Tens of thousands of travelers have passed through Huntoon Valley without ever knowing its name. Highway 395 passes through the narrow Sierra valley located just north of Bridgeport Valley.
A conservation easement will preserve a 1,424-acre working ranch and five miles of creeks and streams in Huntoon Valley owned by rancher George “Corky” Ullman, the Eastern Sierra Land Trust announced on Monday.
“I was fortunate to preserve the ranch,” Ullman said. “At first, I tried to enroll the ranch in the Williamson Act for open space and agriculture, but that program has lost its funding. I didn’t want to develop the ranch. This agricultural conservation easement allowed me to preserve the ranch forever.”

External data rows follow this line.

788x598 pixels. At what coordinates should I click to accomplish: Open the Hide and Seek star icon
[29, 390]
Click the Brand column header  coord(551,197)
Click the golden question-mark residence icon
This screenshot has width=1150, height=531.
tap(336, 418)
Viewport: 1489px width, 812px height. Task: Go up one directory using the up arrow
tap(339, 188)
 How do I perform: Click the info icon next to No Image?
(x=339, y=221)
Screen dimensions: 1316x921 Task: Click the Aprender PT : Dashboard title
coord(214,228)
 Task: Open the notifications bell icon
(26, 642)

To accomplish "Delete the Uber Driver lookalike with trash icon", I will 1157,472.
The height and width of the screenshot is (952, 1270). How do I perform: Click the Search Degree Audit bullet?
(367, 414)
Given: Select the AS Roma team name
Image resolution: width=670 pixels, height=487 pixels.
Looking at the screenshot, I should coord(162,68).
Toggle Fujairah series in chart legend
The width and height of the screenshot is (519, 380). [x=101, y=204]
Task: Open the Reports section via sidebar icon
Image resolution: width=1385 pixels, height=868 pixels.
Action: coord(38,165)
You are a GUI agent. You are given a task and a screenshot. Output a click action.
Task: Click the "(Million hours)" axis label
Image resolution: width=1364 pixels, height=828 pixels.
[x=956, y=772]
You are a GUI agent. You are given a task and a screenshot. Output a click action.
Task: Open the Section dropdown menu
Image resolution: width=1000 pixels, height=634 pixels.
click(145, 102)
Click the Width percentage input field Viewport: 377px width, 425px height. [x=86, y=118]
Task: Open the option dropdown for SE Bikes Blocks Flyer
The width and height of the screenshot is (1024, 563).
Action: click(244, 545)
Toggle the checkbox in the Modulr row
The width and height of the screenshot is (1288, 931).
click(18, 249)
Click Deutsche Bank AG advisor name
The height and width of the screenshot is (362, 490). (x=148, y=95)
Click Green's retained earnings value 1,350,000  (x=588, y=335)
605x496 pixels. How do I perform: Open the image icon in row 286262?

The trust worked with Ullman to create the conservation easement, and secured the federal, state, and local funding needed to complete the project.
“Mr. Ullman’s generosity meant that Eastern Sierra Land Trust was able to acquire the conservation easement at a reduced purchase price,” said Trust Executive Director Kay Ogden. “Because of Corky’s vision, this scenic valley with a rich history will remain as it is today – a working landscape that is home to wildlife. I’m also thankful for the feeling of peace I get when I see the beautiful, wide open valley before me, and that is something that all of us can feel driving past it on Highway 395,”
The Numa (People), or Northern Paiute groups, were hunter-gatherers in the region prior to the arrival of Europeans. John C. Frémont and Kit Carson explored Huntoon Valley, passing through the ranch during their travels from Bridgeport to Swauger Creek and Devils Gate in 1844.
The ranch has raised livestock for more than 90 years.
For decades prior to Ullman's ownership, the property was used by Mono Land and Livestock Co. and the Sario family for sheep ranching. The original stagecoach stop (the red barn beside Highway 395) built in the 1800s is still in use on the ranch.
The ranch is within the migration corridor and summer range of the East and West Walker mule deer herds, with several hundred deer passing through the valley annually. Bi-State sage-grouse gather on nearby leks for their famous annual mating dance. Sage-grouse hens then nest in sagebrush on the ranch and bring chicks to the ranch’s green meadows to forage. The ranch also provides a buffer for alpine habitat used by endangered Sierra Nevada bighorn sheep.
Funding for this project was provided by the fedral Natural Resources Conservation Service and the California Strategic Growth Council’s Sustainable Agricultural Lands Conservation program.